WORK REQUIRED | Reproduce the rows word for word, starting with the very first one and ending after the row that contains "I want to click on Vanishing, so".
-- START OF PROVIDED DATA --
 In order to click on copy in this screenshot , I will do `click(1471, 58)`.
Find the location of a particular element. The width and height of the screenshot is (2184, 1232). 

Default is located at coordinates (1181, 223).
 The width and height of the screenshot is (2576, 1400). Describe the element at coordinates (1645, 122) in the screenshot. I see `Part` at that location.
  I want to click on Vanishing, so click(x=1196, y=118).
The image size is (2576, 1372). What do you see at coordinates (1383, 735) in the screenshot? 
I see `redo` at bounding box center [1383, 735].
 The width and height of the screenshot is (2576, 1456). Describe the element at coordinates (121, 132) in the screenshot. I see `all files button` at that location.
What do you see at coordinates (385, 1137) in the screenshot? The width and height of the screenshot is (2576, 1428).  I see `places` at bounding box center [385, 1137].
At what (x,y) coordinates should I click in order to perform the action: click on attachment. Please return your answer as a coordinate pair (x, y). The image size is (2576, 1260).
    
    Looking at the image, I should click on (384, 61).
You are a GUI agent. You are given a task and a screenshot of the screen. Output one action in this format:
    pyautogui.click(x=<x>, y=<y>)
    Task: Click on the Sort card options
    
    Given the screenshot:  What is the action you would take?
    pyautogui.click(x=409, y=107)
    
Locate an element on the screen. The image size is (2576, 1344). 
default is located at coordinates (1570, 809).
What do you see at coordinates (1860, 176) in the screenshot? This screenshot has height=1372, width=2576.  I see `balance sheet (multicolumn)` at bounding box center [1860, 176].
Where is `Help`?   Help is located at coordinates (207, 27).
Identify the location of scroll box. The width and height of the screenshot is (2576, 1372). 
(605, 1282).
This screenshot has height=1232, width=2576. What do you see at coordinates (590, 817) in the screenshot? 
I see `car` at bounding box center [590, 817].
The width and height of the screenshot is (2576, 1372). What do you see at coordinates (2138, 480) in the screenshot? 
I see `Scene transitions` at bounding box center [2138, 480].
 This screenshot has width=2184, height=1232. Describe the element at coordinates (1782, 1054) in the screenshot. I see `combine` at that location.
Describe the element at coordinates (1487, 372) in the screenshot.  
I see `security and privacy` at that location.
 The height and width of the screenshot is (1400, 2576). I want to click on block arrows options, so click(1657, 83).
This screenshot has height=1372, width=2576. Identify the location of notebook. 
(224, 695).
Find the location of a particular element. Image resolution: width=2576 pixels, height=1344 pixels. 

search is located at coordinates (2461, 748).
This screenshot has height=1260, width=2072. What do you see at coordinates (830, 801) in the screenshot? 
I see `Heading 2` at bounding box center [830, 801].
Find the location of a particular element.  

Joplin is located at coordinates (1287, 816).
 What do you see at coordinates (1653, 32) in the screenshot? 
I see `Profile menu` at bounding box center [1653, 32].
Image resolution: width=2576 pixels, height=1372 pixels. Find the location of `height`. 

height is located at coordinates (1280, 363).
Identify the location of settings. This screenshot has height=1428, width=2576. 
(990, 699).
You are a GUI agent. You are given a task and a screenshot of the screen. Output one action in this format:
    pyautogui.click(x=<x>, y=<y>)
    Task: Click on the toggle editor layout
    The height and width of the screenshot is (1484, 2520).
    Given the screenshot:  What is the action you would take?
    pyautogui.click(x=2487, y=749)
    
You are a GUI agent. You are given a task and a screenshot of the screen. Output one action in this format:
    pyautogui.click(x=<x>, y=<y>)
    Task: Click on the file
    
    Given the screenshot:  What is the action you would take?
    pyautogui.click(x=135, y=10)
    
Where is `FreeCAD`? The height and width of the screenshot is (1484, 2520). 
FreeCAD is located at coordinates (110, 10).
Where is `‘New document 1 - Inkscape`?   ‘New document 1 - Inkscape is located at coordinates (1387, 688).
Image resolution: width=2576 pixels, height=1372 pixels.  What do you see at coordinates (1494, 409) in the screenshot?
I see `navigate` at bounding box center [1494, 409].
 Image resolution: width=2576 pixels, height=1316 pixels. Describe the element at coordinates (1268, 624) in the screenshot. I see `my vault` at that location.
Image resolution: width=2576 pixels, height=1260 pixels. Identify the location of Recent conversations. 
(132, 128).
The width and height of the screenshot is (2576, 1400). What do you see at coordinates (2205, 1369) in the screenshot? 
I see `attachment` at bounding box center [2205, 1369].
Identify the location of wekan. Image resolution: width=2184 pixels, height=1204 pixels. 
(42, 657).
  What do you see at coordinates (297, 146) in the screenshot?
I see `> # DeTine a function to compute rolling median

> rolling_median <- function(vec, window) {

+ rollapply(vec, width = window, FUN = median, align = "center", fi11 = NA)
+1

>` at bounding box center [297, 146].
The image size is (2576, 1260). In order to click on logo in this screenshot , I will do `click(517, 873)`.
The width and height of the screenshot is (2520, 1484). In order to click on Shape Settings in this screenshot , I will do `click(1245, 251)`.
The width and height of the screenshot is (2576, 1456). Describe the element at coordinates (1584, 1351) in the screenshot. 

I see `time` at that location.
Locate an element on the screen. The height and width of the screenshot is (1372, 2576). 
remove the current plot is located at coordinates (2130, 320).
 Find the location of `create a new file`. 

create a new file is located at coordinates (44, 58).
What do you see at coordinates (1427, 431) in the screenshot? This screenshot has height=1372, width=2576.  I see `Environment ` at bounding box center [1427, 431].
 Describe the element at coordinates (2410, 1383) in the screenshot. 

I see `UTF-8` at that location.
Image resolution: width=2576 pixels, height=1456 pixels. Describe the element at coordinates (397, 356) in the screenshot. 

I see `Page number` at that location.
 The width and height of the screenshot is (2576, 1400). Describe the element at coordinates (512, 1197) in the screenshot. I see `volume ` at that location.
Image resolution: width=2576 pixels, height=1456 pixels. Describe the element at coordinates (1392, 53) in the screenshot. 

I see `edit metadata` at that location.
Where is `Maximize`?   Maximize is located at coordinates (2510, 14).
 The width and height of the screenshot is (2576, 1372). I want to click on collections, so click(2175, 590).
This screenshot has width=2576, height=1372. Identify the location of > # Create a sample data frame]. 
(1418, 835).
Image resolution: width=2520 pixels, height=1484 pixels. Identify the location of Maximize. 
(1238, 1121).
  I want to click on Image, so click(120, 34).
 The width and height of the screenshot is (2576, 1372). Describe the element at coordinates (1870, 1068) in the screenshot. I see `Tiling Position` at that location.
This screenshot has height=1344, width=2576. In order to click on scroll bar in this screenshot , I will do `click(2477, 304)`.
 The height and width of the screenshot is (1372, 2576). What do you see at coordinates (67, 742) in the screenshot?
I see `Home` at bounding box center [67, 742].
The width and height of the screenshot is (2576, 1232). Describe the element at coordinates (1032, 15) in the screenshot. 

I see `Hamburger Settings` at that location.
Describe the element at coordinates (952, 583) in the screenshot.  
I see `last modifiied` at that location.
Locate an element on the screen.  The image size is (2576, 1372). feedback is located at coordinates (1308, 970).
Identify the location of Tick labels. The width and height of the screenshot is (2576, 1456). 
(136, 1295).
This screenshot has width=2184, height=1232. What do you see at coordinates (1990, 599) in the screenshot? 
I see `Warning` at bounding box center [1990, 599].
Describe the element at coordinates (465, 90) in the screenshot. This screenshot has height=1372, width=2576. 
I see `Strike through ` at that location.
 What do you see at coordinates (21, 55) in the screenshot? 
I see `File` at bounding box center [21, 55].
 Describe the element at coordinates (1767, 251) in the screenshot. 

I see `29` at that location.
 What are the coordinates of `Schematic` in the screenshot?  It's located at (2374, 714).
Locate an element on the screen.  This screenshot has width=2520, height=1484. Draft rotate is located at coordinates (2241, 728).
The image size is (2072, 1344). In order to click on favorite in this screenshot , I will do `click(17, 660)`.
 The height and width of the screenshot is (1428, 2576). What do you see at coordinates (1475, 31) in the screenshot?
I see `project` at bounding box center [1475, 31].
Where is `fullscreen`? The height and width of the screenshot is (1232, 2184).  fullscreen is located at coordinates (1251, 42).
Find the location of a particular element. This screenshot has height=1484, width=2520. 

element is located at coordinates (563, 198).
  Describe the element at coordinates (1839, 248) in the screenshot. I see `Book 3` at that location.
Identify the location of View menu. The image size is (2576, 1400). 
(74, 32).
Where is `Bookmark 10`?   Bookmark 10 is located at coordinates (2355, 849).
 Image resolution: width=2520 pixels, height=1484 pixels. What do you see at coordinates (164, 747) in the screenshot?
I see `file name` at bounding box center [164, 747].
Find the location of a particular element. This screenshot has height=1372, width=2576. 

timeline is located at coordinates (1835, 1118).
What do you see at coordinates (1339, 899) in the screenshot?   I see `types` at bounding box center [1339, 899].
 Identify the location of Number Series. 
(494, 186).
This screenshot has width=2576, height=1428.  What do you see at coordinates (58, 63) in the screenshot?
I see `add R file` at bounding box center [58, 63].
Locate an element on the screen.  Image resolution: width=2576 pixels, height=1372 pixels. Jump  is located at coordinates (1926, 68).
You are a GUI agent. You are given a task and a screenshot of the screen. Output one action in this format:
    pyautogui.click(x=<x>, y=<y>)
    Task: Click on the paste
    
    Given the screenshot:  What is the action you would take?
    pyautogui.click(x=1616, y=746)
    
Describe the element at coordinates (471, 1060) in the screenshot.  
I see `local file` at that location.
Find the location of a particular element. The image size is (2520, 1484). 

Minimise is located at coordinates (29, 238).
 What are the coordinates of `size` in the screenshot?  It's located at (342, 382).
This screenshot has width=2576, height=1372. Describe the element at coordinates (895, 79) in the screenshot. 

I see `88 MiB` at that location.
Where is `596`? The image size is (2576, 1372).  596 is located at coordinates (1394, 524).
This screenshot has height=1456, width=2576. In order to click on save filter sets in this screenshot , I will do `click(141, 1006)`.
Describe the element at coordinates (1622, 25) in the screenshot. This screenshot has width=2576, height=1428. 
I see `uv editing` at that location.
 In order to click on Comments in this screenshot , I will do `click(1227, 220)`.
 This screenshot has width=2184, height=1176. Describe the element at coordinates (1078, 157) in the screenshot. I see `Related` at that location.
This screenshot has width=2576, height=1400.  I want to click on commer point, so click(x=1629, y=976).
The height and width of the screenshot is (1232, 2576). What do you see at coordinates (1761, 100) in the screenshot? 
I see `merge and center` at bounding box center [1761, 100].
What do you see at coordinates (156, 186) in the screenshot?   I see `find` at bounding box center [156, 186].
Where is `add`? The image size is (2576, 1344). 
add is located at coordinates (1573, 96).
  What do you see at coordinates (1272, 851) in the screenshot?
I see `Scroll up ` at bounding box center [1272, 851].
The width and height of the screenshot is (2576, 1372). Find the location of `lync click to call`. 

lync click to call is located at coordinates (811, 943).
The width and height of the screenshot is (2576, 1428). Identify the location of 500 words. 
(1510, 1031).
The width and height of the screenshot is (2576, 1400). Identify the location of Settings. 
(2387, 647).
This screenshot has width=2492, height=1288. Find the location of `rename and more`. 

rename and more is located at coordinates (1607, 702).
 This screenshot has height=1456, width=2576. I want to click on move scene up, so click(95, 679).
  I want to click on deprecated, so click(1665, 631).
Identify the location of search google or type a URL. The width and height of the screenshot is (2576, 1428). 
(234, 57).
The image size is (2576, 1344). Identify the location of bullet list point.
-- END OF PROVIDED DATA --
PROBLEM SOLUTION |
 In order to click on copy in this screenshot , I will do `click(1471, 58)`.
Find the location of a particular element. The width and height of the screenshot is (2184, 1232). 

Default is located at coordinates (1181, 223).
 The width and height of the screenshot is (2576, 1400). Describe the element at coordinates (1645, 122) in the screenshot. I see `Part` at that location.
  I want to click on Vanishing, so click(x=1196, y=118).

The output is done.